● **Exercises**
1) In the root cellar thread, what does one reply recommend using as a root cellar?
2) Go on with the root cellar thread from the point where it stops.
── Text under study ──
# Photos of your root cellar / build?



## MNBobcat (Feb 4, 2011)

Hi All,

I'll be starting a root cellar as soon as the ground thaws. I would really like to see photos of other root cellars and especially photos of the build process.

I've already checked out youtube and googled and looked at everything I can find. I didn't actually think there was all that much info available.

Please post your photos!

Thanks!


----------



## rancher1913 (Dec 5, 2008)

don't have photos but a new septic tank makes a great root celler---dig a hole and drop it in, cost about 1500 bucks for a 6x12x6tall tank, have to stoop when your in it but its easy to set up.


----------



## Vickie44 (Jul 27, 2010)

Oh I would love to see that also !


----------



## Roadking (Oct 8, 2009)
───
── Data excerpts ──
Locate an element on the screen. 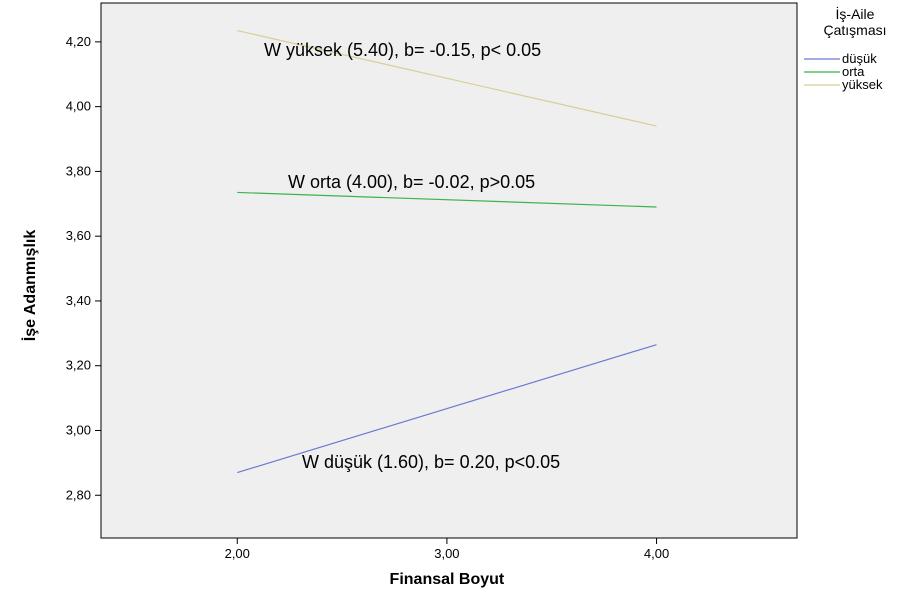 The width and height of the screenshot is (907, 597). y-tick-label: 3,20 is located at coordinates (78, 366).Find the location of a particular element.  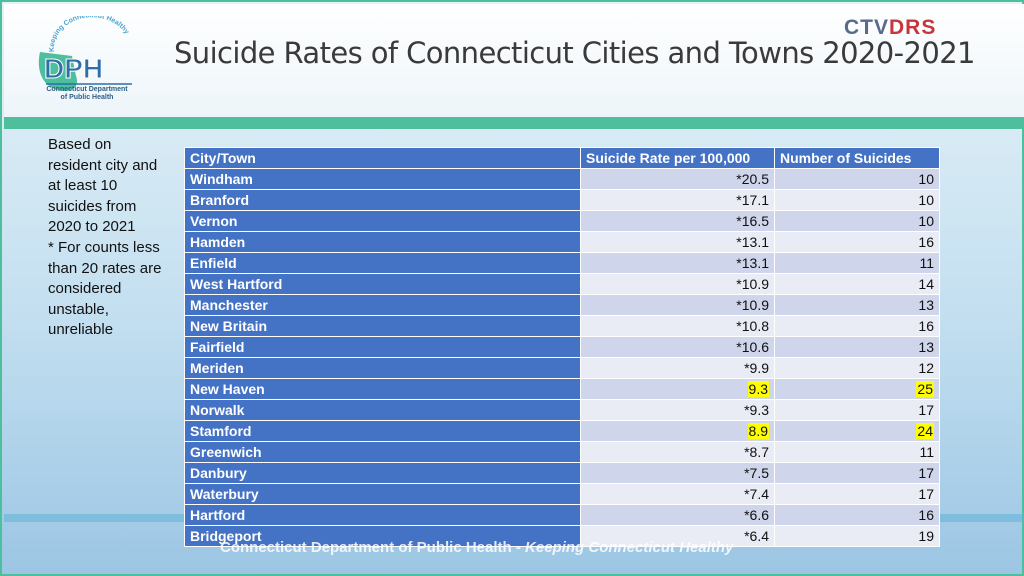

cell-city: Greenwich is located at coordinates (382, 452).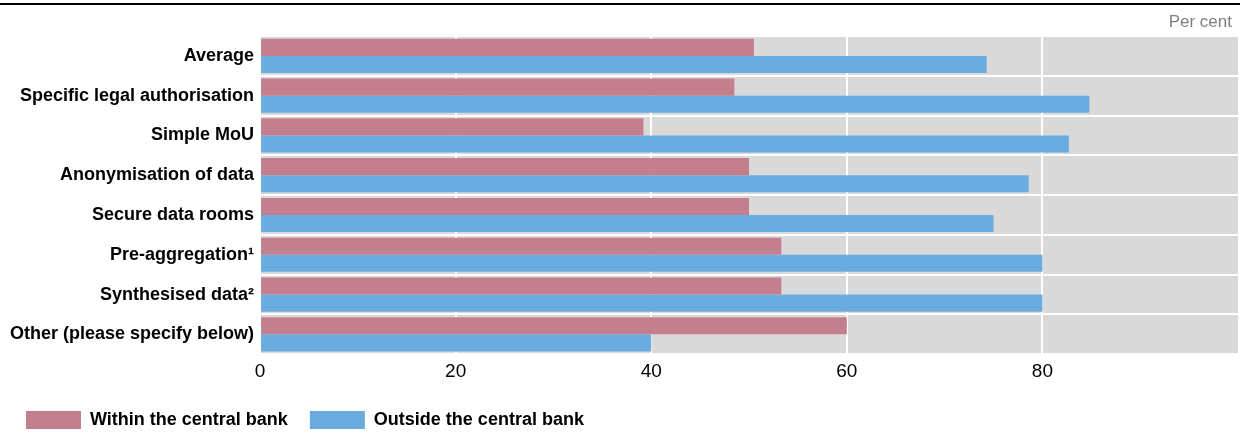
───
── Data excerpts ──
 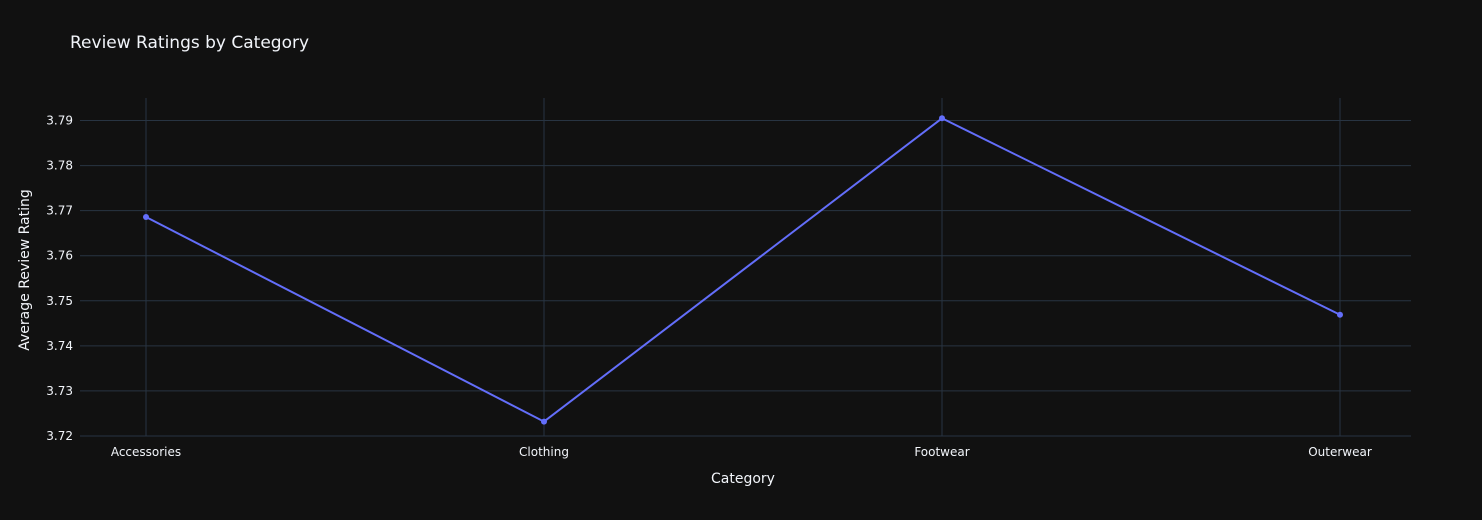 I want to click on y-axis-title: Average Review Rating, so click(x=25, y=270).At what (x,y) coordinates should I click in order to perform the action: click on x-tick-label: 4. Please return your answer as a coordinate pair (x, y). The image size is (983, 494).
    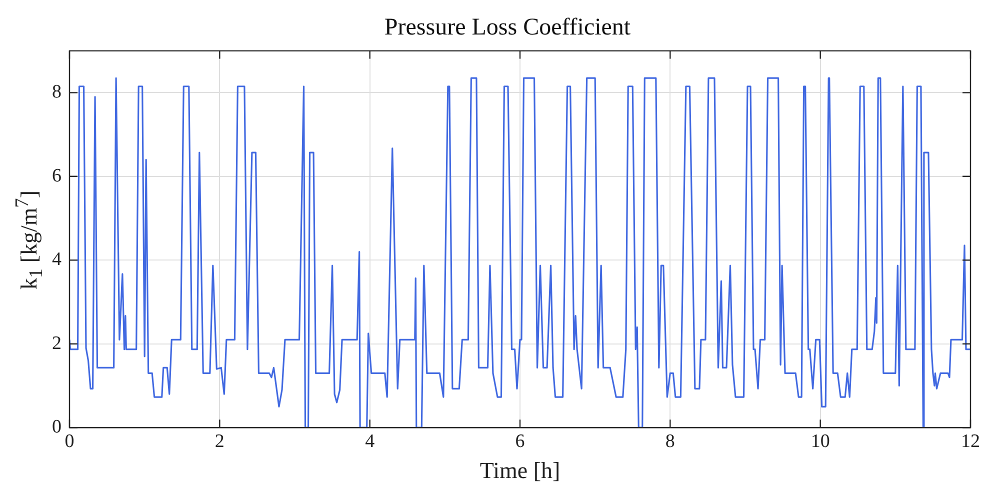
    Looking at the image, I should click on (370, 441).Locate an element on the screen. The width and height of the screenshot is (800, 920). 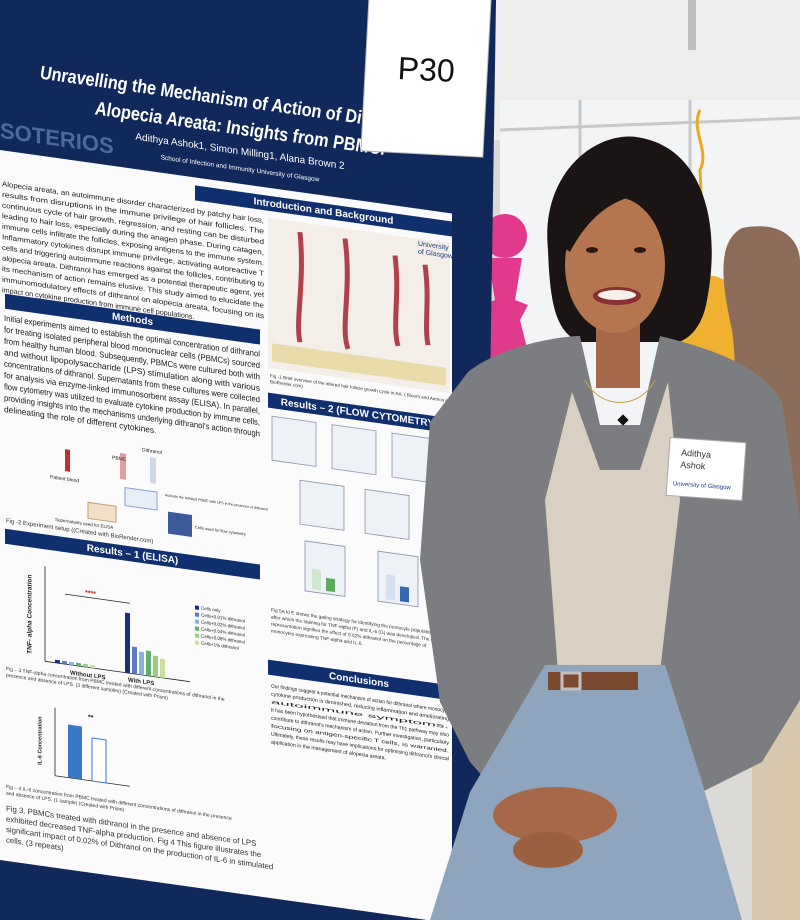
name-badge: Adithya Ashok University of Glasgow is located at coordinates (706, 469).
───
── Data excerpts ──
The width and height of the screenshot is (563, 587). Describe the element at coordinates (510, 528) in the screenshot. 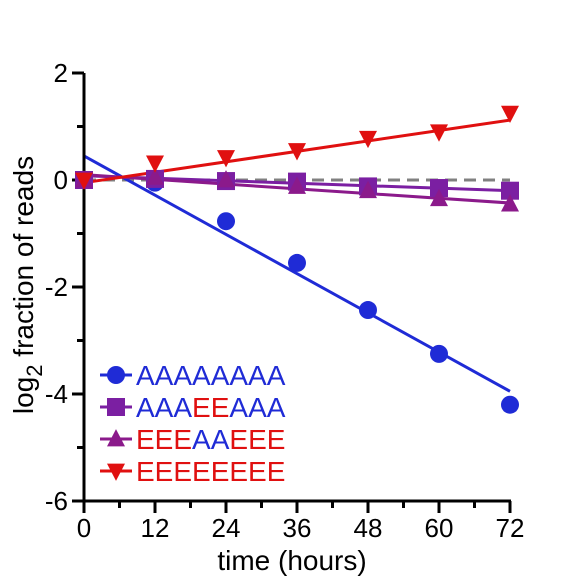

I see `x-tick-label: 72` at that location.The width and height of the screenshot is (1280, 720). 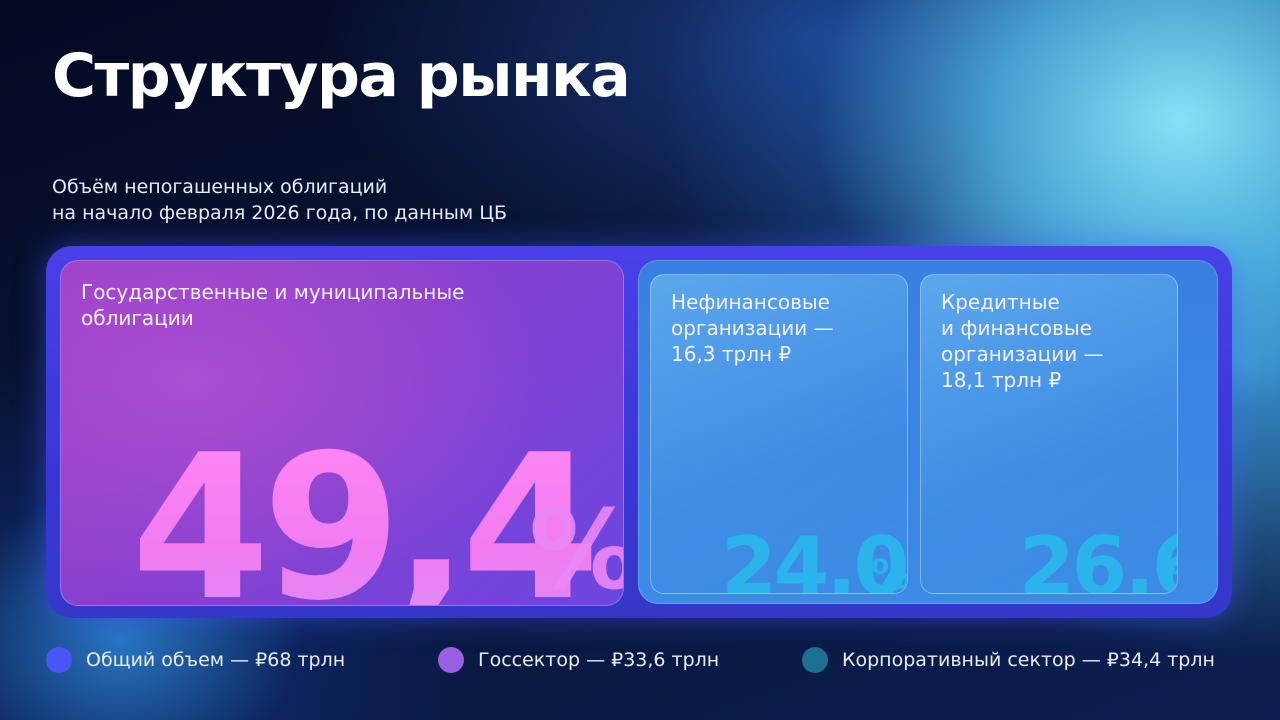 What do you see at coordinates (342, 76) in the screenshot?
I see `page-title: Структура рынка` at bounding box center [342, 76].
───
● **Your written answers**
1) A new septic tank, dropped into a dug hole.

2)
Just started perparing a section in the basement; the old walk-out stairs now have a room above them, it's on the north side, and floor, stairs and walls are stone. Getting ready to wash it down, since the cobwebs and dust of 100 years have settled, then going to paint the walls and floor.
I'll grap a pic soon.
Matt

added ...
Just for perspective...still doing the cleaning part, and the water is the remnants of a pipe I just removed...it was water to nowhere...LOL!









And, the stairs to nowhere...









I'd call it a cold cellar...not sure if a root cellar is different...
Matt


----------



## oberhaslikid (May 13, 2002)

Here is one I already had uploaded.What are you wanting to see? inside or the outside?


----------



## Roadking (Oct 8, 2009)

oberhaslikid, if I may...GREAT LOOKING SETUP!
Now you have gone and done it...need to paint and make new shelves so it looks THAT good! :bow: What you see is what has been there since before we bought the place...just getting around to the basement area...
Matt


----------



## MNBobcat (Feb 4, 2011)

oberhaslikid said:


> Here is one I already had uploaded.What are you wanting to see? inside or the outside?


I'd like to see both! I'm mainly interested in the design, so outside pictures or construction pictures would be great!


----------



## Mavors (Mar 30, 2007)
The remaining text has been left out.